My head is in an absolute mess. Without going into tons of detail, we've been together 10 years, married for 7 months - and I haven't been a happy person in myself now for a good 3 - 4 years.

Our relationship has a lot of unresolved issues that bother me massively like the fact she has only initiated sex twice in 10 years, the fact she will not let me meet anyone from work when she's worked there for 6 years, and the fact I just feel she's selfish and doesn't give a damn about my needs. She has promised the sex thing would change (it hasn't), and she says people at work just don't bring other halves along. She says she is an honest person not a liar and not a cheat, but I just don't buy it, something isn't right. 

What do you when you're on such a knife edge that any little argument turns into a blazing row, she runs off crying, old arguments are formed and it's just a complete mess.
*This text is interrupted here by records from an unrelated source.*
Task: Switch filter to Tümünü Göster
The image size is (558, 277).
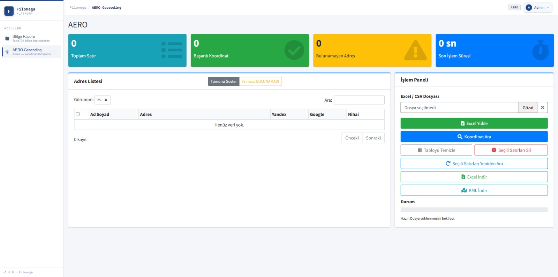Action: coord(224,81)
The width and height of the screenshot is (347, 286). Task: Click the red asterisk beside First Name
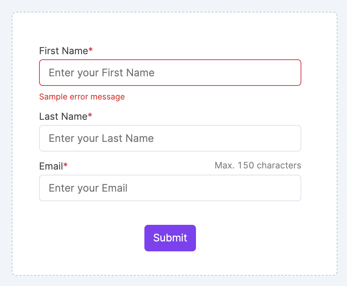91,50
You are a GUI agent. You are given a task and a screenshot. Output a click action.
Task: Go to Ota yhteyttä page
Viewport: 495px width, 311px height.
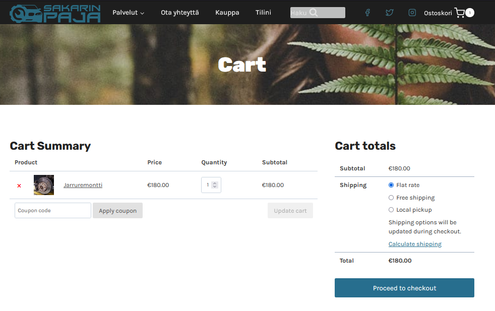coord(179,13)
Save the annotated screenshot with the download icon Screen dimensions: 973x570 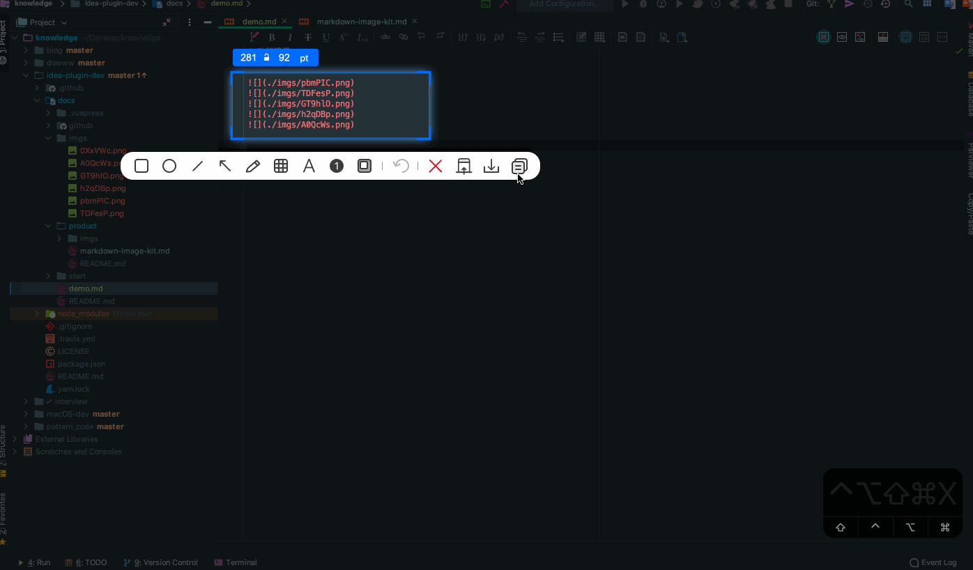pyautogui.click(x=491, y=166)
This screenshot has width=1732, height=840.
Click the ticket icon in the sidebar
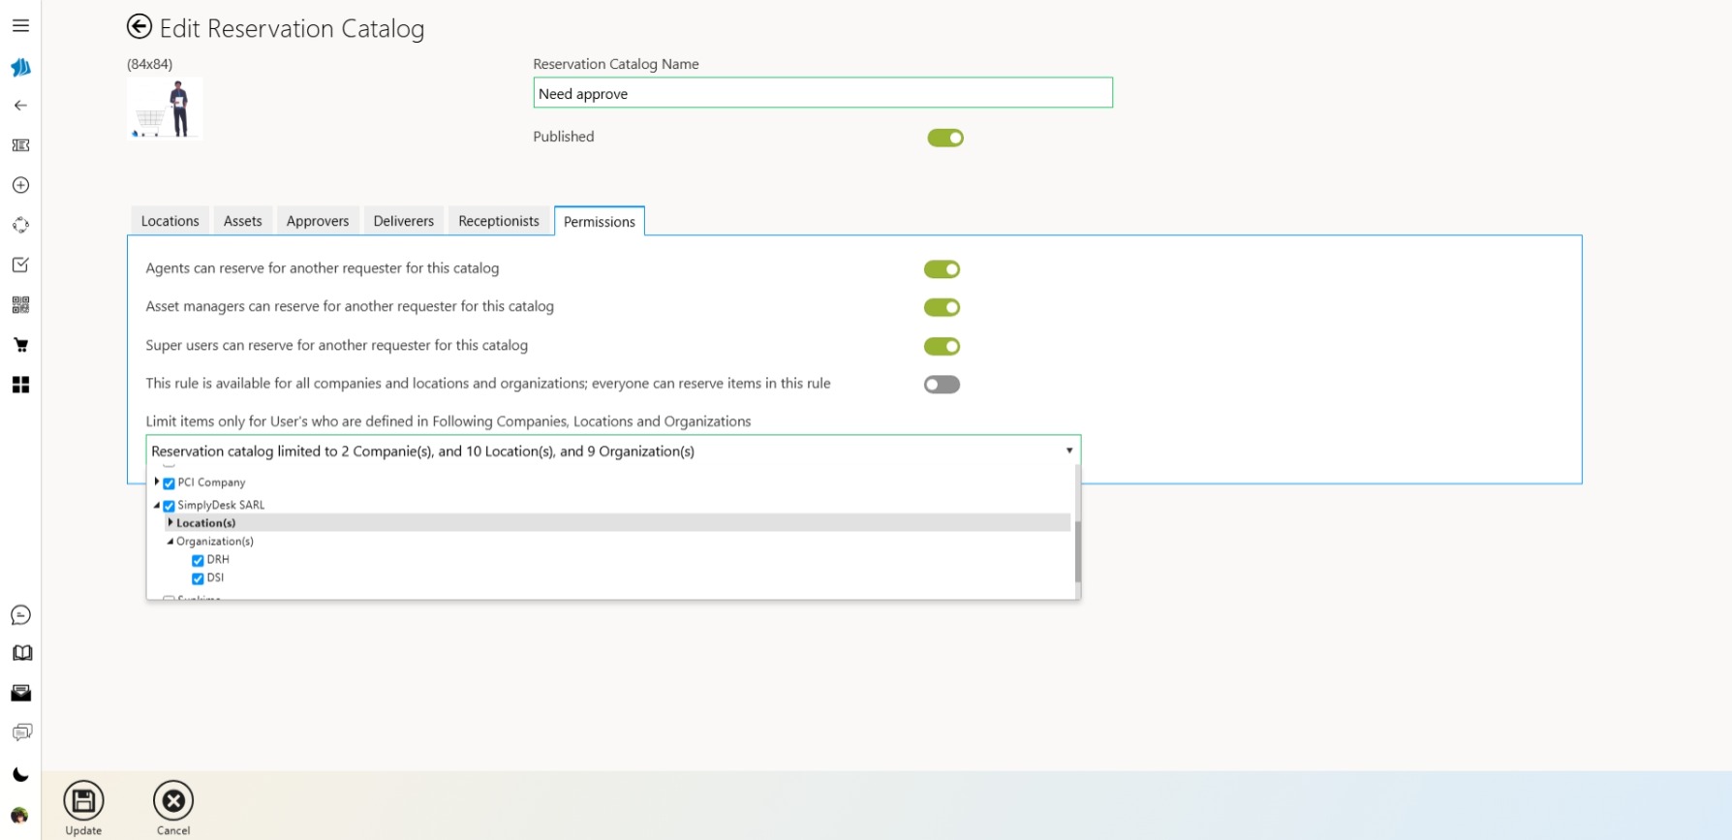click(20, 145)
For my own sanity I don't think i can go on anymore, is there a way back or is it best just to call it quits?


----------



## ReidWright (May 15, 2014)

MarriedVeryConfused said:


> we've been together 10 years, married for 7 months - and I haven't been a happy person in myself now for a good 3 - 4 years.


yeah, a marriage license doesn't automatically fix a relationship. too late now.



MarriedVeryConfused said:


> She says she is an honest person not a liar and not a cheat, but I just don't buy it, something isn't right.


what red flags are you seeing? late nights out without you? does she guard her cell phone? lots of calls or texts to someone?


----------



## Married but Happy (Aug 13, 2013)

Even going by what little you posted, I think you should not have married. It's not too late to undo the mistake - so just get a divorce (or an annulment if possible) and move on. It sounds like the two of you really aren't compatible, so stop trying to force it to work.


----------



## askari (Jun 21, 2012)

I was going to say the same as MbutH above.....I think you've probably realised that marrying was, in hindsight, not the right thing to do.

But its done. Now you need to move forwards.

I'm assuming the marriage has been consumated - in some religions an unconsumated marriage isn't a marriage.

If it was consumated I hope you wore (and continue to wear) one of those rubbery things on your pecker because the LAST thing you want are children.

YOU have to decide what YOU want to do. Do you really want to give it a go? In which case you have to have a very serious talk with her and she also has to be 100% in wanting to make it work.

If you, her or indeed both of you decide to call it a day (and it sounds as if you do) get on with it making it quick.


----------



## badsanta (Oct 13, 2014)

I notice you talk a lot about her work, so let me assume a few things to fill in the gaps.


You do not work
She is a doctor
She cries easily because she under an extreme amount of stress at work saving lives and just expects you to hold it together and be emotionally stable when she comes home from a long day
Even though she does not initiate sex, she expects you to initiate and is sexually receptive to you all the time.


ummmm.... It is not as bad as you think. Hang in there bro!


----------